There is also this weird inconsistency of methodology. It’s most obvious in colors. There are several ways to assign colors in CSS. Which one is used in this course is inconsistent, though it seems to prefer RGB (R G B). Personally, I prefer just using hex, it’s simple and easy Just an easy #aaaaaa, that sort of thing. There is a lot in this course that actually kind of feels like there is an instructor trying to push some supremely anal-retentive and less-used CSS concepts on the world. using rgb instead of hex doesn’t make you a graphic designer even though it feels fancier. Also, classes are much preferred to ids. There are a lot of places using ids in this course where it should use classes.

Anyway, the projects themselves. I’ve posted the whole thing on GitHub, and I’ll point out my personal highlights.

  • CSS Colored markers – As tedious as the course was in its teaching methods, the little artsy CSS things do turn out neat like these little markers. This was probably the most interesting from the first section.
  • Flexbox Photo Gallery – I actually reused this code to build a new version of my home dashboard to replace the one I lost when my Raspberry Pi crapped out. This is probably the most valuable lesson in this whole lesson set.
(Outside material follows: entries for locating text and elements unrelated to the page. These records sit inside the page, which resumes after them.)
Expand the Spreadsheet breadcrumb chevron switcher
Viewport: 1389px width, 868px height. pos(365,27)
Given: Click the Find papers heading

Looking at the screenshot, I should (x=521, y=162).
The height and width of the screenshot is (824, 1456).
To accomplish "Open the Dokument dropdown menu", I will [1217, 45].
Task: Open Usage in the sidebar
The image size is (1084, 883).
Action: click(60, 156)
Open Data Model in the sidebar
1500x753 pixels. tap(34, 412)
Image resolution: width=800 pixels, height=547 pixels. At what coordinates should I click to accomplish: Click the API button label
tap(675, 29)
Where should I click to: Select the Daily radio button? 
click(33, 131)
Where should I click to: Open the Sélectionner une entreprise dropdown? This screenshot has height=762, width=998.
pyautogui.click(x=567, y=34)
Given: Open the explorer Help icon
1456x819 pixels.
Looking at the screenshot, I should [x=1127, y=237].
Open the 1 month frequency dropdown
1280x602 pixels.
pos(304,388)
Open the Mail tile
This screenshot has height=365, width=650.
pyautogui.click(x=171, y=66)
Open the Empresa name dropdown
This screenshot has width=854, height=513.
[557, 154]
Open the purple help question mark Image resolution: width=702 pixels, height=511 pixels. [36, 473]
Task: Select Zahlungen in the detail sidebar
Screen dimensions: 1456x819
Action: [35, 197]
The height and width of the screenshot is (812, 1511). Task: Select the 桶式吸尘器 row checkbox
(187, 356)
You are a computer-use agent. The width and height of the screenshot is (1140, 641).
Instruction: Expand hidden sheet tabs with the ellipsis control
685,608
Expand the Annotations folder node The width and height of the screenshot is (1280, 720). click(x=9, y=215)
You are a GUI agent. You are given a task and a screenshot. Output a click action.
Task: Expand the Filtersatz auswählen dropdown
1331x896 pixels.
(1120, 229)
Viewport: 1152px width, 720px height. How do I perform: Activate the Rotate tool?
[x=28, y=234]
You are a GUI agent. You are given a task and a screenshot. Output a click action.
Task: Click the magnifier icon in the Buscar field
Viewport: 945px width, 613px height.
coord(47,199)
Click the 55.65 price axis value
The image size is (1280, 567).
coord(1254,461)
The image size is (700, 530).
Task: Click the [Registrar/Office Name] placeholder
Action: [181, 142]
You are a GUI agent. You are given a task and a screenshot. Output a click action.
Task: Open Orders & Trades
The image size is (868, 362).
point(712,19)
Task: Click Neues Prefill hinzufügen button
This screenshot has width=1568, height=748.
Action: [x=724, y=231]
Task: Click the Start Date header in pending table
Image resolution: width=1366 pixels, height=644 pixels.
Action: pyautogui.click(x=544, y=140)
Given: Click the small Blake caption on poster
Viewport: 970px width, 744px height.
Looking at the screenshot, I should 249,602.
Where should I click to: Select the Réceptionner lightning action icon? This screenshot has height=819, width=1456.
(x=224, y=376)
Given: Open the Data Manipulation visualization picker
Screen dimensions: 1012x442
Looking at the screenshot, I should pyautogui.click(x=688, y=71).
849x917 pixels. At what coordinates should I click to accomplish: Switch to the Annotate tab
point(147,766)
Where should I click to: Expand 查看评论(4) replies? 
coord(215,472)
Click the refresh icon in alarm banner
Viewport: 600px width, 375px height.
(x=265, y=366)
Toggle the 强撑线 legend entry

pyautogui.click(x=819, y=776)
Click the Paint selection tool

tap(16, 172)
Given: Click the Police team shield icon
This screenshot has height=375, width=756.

  • CHVRCHES Tribute Page – Not that exciting of a design, but the final project was to build a tribute page, so I made one for CHVRCHES.
  • Balance Sheet – It’s nice looking, but there are jQuery libraries that basically just do this, with tables.
  • Picasso Painting – I have no idea WTF this is supposed to be. Apparently, others don’t either because I noticed that at some point this lesson was replaced with one where you build a cat painting.
  • Piano – I actually want to see about combining this with part of what was learned in the FCC JavaScript class to make the Piano functional at some point.
  • Magazine Layout – It’s kind of a neat layout, I may reuse some of this code at some point, but I don’t know what I would use it for.
  • Penguin – Look at him wave, isn’t he adorable?